Our schools are making changes in curricula right now, and they keep describing it as "rigorous."
I honestly am not sure what they mean.
What is really meant by a rigorous curriculum? If we're moving to a rigorous math curriculum, does that mean the last one was what, lenient?
"You keep using that word, I don't think it means what you think it means."
You mentioned in another thread that your school district is adopting the Common Core Standards. The school may be using "rigor" in the same sense a as a document from a group promoting Common Core,
http://www.achieve.org/files/CommonCore.pdfOut of Many, One: Toward Rigorous Common Core Standards From the Ground Up
Quoting that report,
"All students should graduate from high school prepared for the demands of postsecondary education, meaningful careers and effective citizenship.
For the first time in the history of American education, educators and policymakers are setting their sights
on reaching this goal. Achieving the goal will require states to address the twin challenges of graduating more
students and graduating them ready for college, careers and citizenship.
Achieve, Inc., the Education Trust, the Thomas B. Fordham Foundation and the National Alliance of Business
launched the American Diploma Project (ADP) in 2001 to help states prepare all students for success. In
2004, we published a landmark report, Ready or Not: Creating a High School Diploma That Counts, which found
that all students, whether they are heading to college or embarking on a meaningful career, need the same
level of knowledge in the foundational subjects of English and mathematics. The ADP English and mathematics
benchmarks reflect the knowledge and skills all students should gain in high school to ensure that they are
prepared to enter and succeed in credit-bearing college courses or to gain entry-level positions in high-paying
careers that offer opportunities to advance."
I think the goals of having everyone graduate from high school and having all graduates be ready for college is unrealistic, since study at the college level requires above-average IQ, which most people do not have (by definition).

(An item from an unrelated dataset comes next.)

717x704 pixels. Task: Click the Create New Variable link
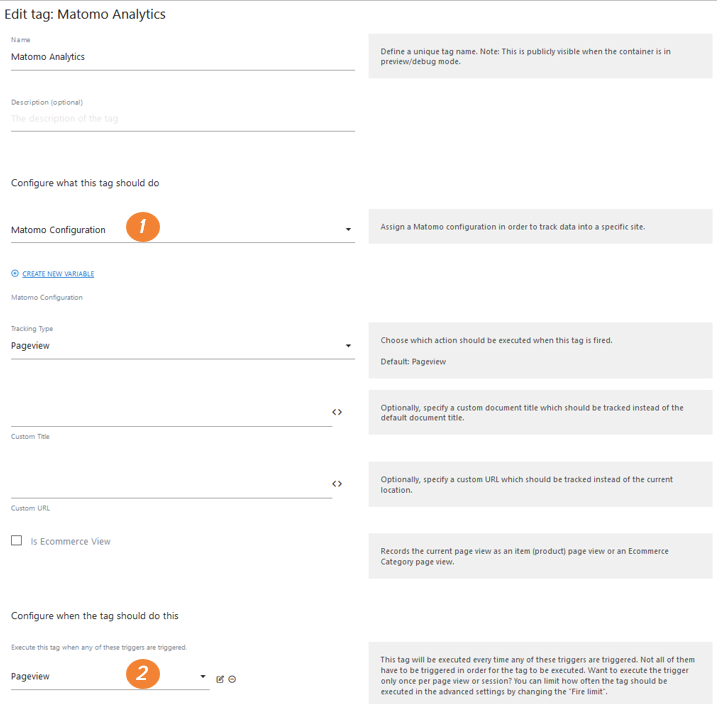[x=58, y=274]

Some reformers, having noticed that students who pass Algebra II in high school are much more likely to complete college than
students who do not, want to mandate Algebra II for all high school students. Doing so creates intense pressure to water down what is called "Algebra II", because it is politically unacceptable to flunk too many people out of high school. In general, variation in intelligence make a "rigorous" curriculum for everyone impossible, but we still live in an age of what Charles Murray calls "educational romanticism".